Even if you're hiring all that out, it is still a time sink. In the end, you are the one with your name/brand on the product. You can't just put everything on autopilot. You get edits back from your editor and have to go through them, you don't just accept them wholesale. Maybe cover design gets a lot easier if you work consistently with the same designer and build a relationship but you still need some input. All those things don't take a huge percentage of your time if you bring out a book every few months but with a three book a month schedule there is some serious overhead in just managing the workload.

I could write a book in a week and have. But that is one book in one week. Doing that consistently every single week would burn me out both physically and mentally. Maybe other people can do it but everybody needs down time. It's not just the writing but the plotting and story planning.

Also, does Bella Forrest actually release three books a month? I've not counted but I'm on her mailing list and she seems to send out weekly emails alternating between announcing preorders and announcing the books live.


----------



## Amanda M. Lee (Jun 3, 2014)

I sensed a tremor in the Force. The chocolate martinis say ... whatever. Believe what you want.


----------



## Amanda M. Lee (Jun 3, 2014)

Boyd said:


> That was a total accident, you posted before I could invoke your--


It must be the Dark Side at work.


----------



## Becca Mills (Apr 27, 2012)

I think the answer to the OP's question is that we don't know, and it's not really any of our business.


----------



## Guest (Aug 26, 2017)

kathrynoh said:


> Even if you're hiring all that out, it is still a time sink. In the end, you are the one with your name/brand on the product. You can't just put everything on autopilot. You get edits back from your editor and have to go through them, you don't just accept them wholesale. Maybe cover design gets a lot easier if you work consistently with the same designer and build a relationship but you still need some input. All those things don't take a huge percentage of your time if you bring out a book every few months but with a three book a month schedule there is some serious overhead in just managing the workload.
> 
> I could write a book in a week and have. But that is one book in one week. Doing that consistently every single week would burn me out both physically and mentally. Maybe other people can do it but everybody needs down time. It's not just the writing but the plotting and story planning.
> 
> Also, does Bella Forrest actually release three books a month? I've not counted but I'm on her mailing list and she seems to send out weekly emails alternating between announcing preorders and announcing the books live.

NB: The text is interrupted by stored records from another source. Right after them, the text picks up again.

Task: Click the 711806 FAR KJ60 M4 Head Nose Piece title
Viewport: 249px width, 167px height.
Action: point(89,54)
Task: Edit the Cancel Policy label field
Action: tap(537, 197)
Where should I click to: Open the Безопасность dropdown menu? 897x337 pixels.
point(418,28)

I just went to her author page and saw 3 novel length releases for August and July maybe June as well. 2 or 3 books, it's still a lot.

I don't doubt there's a whole lot of extra work outside of the actual writing, but I'm saying that it is still manageable. Not for me - not for you - but for some people.

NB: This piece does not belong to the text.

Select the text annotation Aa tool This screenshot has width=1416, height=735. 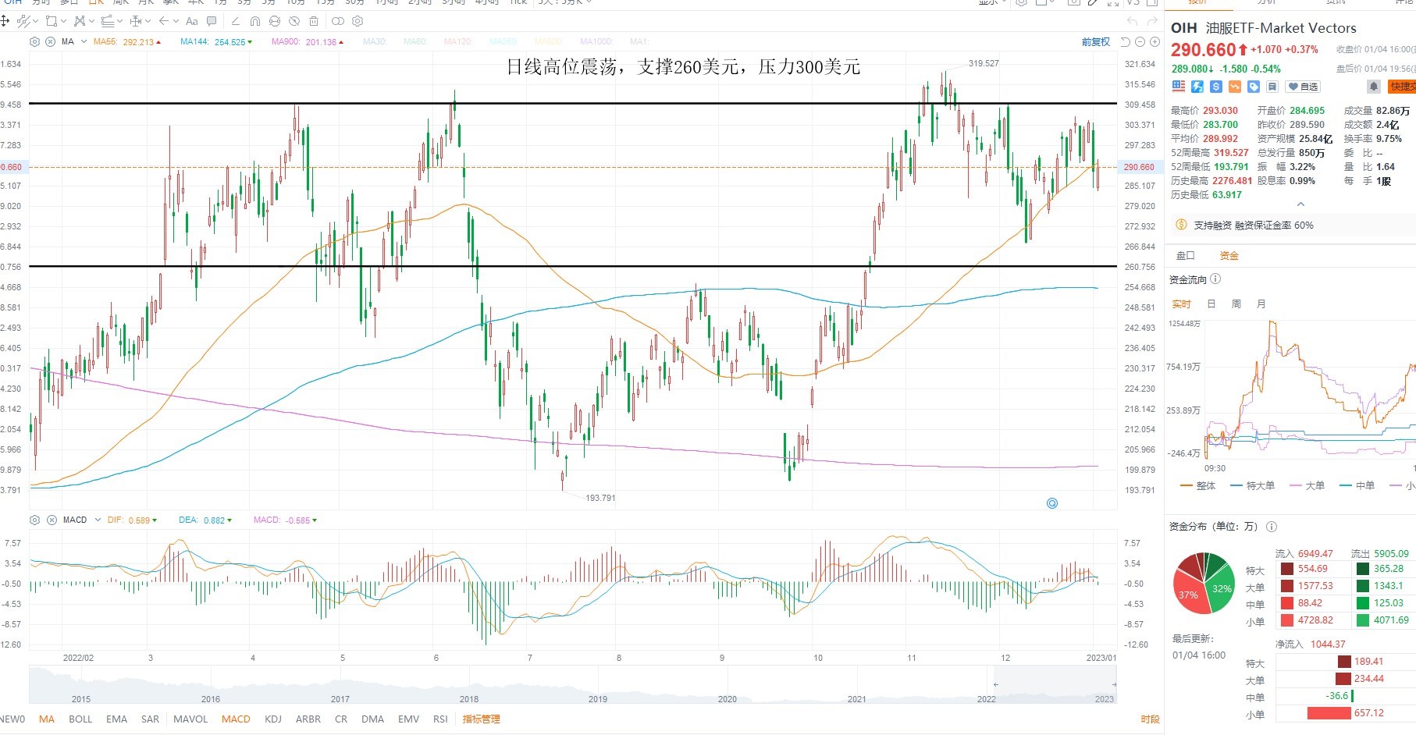point(191,21)
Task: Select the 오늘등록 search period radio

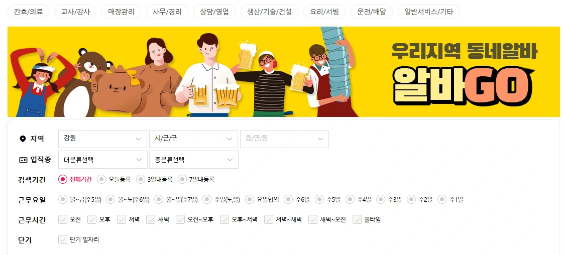Action: (x=102, y=179)
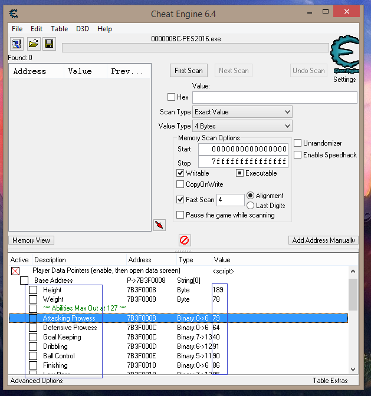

My only argument is that if you're going to say she's probably using ghost writers you need more evidence than "She writes 3 novels a month!" Because maybe she just writes 3 novels per month. It's not impossible.


----------



## RedFoxUF (Nov 14, 2016)

I started out around the same time she did I think. We used to rank together in the same cats before she got really big. She didn't always release multiple novels a month as far as I saw...I didn't stay in her cats.

She seemed to hit a tipping point last summer. The calculation was several million a month in gross revenue. The rumor is there are ghostwriters but it's a rumor...although I've seen some decently credible things around that rumor. Last summer she cost the scammers lots of money...she owned her cats. Up to 40% or more of the top 100 lists across the board. Now the scammers are coming back so her run is starting to slow down.

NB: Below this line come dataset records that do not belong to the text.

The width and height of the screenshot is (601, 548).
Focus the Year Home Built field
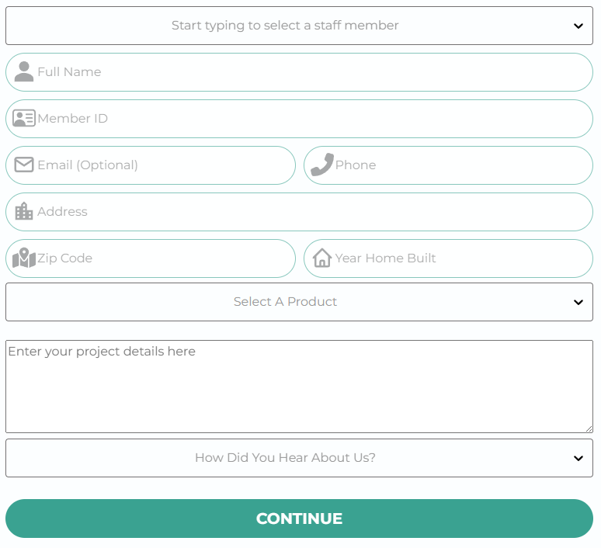click(458, 258)
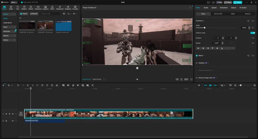
Task: Click the Export button
Action: [238, 2]
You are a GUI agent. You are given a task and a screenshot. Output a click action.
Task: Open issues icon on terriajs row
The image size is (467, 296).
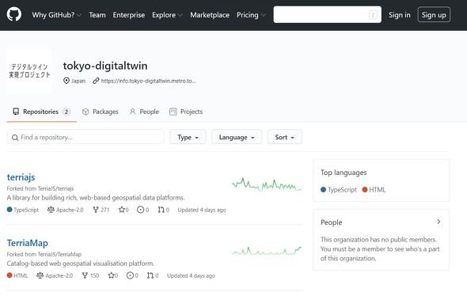click(140, 210)
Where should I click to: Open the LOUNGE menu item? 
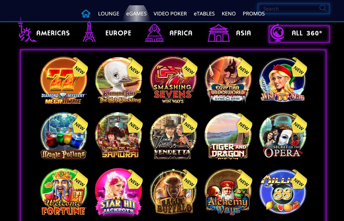pos(109,13)
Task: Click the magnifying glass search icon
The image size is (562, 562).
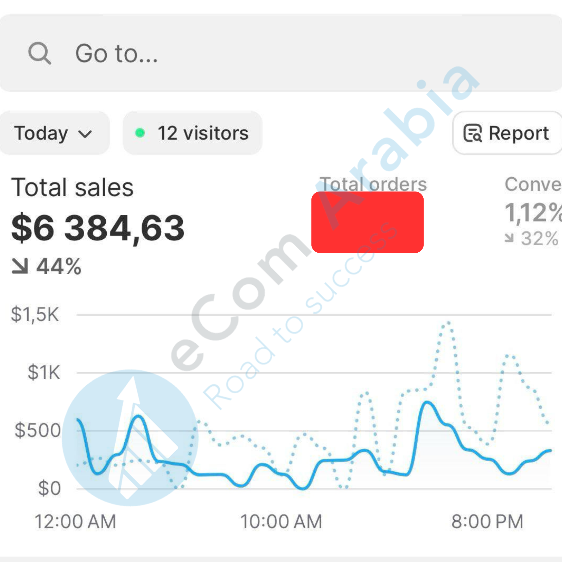Action: click(39, 53)
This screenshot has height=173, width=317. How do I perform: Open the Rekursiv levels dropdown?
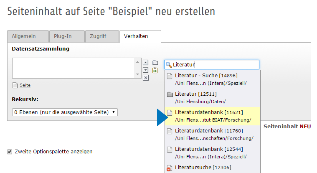[65, 112]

However, I don't follow how someone makes millions and keeps up a grueling work schedule like that. I would be slowing down and pursuing passion projects myself. I wonder what she's striving for? Movie/tv deal? Trad pub deal? Bestseller lists? Funding a new venture that needs millions? Most of those won't really happen in KU.

And if she is using ghostwriters...how is that managed? How do you keep voice and character consistent? Are there editors?


----------



## Paranormal Kitty (Jun 13, 2017)

Boyd said:


> I wrote an 83k story in 8.5 days. It went on to hit #47 in Amazon paid. It wasn't quite a week, but come on... Me thinks you are projecting limitations.


Could you do that every day for years though? I wrote mine in 1.5 weeks if you only count the writing, but all the outlining and character design before was several months, plus the fanfic I wrote first and based it on, plus now all the revisions.


----------



## kcmorgan (Jan 9, 2013)

K.B. said:


> The _insult_ isn't in the fact that she could potentially be using ghostwriters. The insult is in the way members here discuss ghostwriting as if it's an evil art that must be stopped at all costs. Thusly, breaching the topic like it's been done in this thread is used as a means to discredit Bella.


Thanks. I lacked this context and didn't understand people's reactions.


----------



## Seneca42 (Dec 11, 2016)

Boyd said:


> I wrote an 83k story in 8.5 days. It went on to hit #47 in Amazon paid. It wasn't quite a week, but come on... Me thinks you are projecting limitations.


hardly any top selling authors over the course of time write at 10k a day. A few, but even they are rare.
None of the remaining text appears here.